- Tasks to perform -
• A. Answer these questions using the catalog entry for the Napier letter:
(i) From what place was the letter sent?
(ii) What is the item's shelfmark?
(iii) What shelfmark does the summary cite for the correspondence with John Hope?
• B. From the catalog entry for the Napier letter, list every field label that appears under the heading "Correspondence Details".
• C. Extend the catalog entry for the Napier letter past its final line.

- Passage for review -
+--
Repository: The John Rylands Library, University of Manchester

Archive: Mary Hamilton Papers

Item title: Letter from William 7th Lord Napier to Mary Hamilton

Shelfmark: HAM/1/19/35

Correspondence Details

Author: William, 7th Lord Napier

Place sent: Canterbury

Addressee: Mary Hamilton

Place received: unknown

Date sent: 3 March 1773

Letter Description

Summary: Letter from William Napier [later 7th Lord Napier] to Mary Hamilton. He writes a sermonizing letter on vices and vanities, and of Hamilton's personality and qualities. Napier writes that Hamilton's mind 'is truly enviable' and that she has a mother who 'indulges her daughter in every thing she desires' knowing that she does not want anything that is not reasonable. He then turns to his correspondence with John Hope (see HAM/1/6/8), which had been on the subject of Hamilton herself, observing that 'he may not like my instructions so well'. [Napier provides no further information on the correspondence.]
    Dated at Canterbury.
+--
(Stored records)
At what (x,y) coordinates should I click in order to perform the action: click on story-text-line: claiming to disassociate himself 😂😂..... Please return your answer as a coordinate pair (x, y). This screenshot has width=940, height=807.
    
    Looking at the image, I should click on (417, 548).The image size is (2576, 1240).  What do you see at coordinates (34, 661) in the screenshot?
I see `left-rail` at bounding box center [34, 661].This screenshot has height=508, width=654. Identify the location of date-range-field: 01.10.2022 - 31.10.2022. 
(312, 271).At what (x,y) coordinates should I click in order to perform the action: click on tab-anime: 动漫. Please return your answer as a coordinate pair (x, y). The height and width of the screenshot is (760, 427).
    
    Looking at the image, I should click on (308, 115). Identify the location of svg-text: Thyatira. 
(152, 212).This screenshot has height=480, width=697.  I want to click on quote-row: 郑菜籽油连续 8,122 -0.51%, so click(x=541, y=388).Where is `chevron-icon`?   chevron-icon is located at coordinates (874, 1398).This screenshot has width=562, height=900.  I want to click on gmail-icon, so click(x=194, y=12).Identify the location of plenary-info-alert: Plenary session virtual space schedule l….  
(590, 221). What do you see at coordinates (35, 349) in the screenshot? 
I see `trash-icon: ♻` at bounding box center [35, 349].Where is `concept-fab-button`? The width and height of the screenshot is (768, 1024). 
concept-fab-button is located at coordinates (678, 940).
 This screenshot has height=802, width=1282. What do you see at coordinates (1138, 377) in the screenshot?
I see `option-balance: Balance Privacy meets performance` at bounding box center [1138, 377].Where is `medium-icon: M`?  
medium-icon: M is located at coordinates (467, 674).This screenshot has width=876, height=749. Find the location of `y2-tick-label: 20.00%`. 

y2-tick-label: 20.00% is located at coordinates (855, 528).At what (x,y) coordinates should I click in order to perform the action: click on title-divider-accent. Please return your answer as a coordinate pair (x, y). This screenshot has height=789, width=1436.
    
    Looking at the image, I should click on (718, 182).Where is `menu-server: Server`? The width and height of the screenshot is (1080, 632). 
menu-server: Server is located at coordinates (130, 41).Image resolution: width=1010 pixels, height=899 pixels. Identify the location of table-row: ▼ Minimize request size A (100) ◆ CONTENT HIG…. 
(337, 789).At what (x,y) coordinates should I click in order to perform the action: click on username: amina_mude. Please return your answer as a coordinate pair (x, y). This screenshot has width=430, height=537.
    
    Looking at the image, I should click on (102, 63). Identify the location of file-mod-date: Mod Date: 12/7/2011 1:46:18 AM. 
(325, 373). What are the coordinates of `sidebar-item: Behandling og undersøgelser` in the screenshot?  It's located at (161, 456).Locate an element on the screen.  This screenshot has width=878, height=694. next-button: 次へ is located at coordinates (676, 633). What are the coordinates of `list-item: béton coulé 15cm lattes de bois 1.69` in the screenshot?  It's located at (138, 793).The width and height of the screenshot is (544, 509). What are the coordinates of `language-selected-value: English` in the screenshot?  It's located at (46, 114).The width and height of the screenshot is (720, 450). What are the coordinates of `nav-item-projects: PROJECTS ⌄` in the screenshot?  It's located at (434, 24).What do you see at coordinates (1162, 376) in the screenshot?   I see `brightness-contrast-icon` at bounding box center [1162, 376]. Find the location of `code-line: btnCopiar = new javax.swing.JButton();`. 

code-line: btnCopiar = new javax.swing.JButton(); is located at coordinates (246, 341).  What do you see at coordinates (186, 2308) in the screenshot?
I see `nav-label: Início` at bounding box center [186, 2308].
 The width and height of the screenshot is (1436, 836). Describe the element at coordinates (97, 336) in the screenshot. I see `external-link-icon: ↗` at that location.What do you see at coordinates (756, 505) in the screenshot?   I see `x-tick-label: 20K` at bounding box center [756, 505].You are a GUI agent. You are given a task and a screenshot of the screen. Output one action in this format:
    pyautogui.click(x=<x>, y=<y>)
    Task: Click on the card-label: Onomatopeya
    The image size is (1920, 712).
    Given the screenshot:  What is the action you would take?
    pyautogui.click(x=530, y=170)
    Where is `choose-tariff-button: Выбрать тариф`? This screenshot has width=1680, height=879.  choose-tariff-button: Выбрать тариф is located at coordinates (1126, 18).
+--
- Answers for the exercise -
• A.
(i) Canterbury
(ii) HAM/1/19/35
(iii) HAM/1/6/8

• B. Author, Place sent, Addressee, Place received, Date sent

• C.
   

Length: 1 sheet, 787 words

Transliteration Information

Editorial declaration: First edited in the project 'Image to Text' (David Denison & Nuria Yáñez-Bouza, 2013-2019), now incorporated in the project 'Unlocking the Mary Hamilton Papers' (Hannah Barker, Sophie Coulombeau, David Denison, Tino Oudesluijs, Cassandra Ulph, Christine Wallis & Nuria Yáñez-Bouza, 2019-2022).

All quotation marks are retained in the text and are represented by appropriate Unicode characters. Words split across two lines may have a hyphen on the first, the second or both fragments (reco-|ver, imperfect|-ly, satisfacti-|-on); or a double hyphen (pur=|port, dan|=ger, qua=|=litys); or none (respect|ing). Any point in abbreviations with superscripted letter(s) is placed last, regardless of relative left-right orientation in the original. Thus, Mrs. or Mrs may occur, but M.rs or Mr.s do not.

Acknowledgements: XML version: Research Assistant funding in 2017/18 provided by Department of Linguistics and English Language, University of Manchester.

Research assistant: Georgia Tutt, MA student, University of Manchester

Transliterator: Jane Neal, undergraduate student, University of Manchester (submitted May 2018)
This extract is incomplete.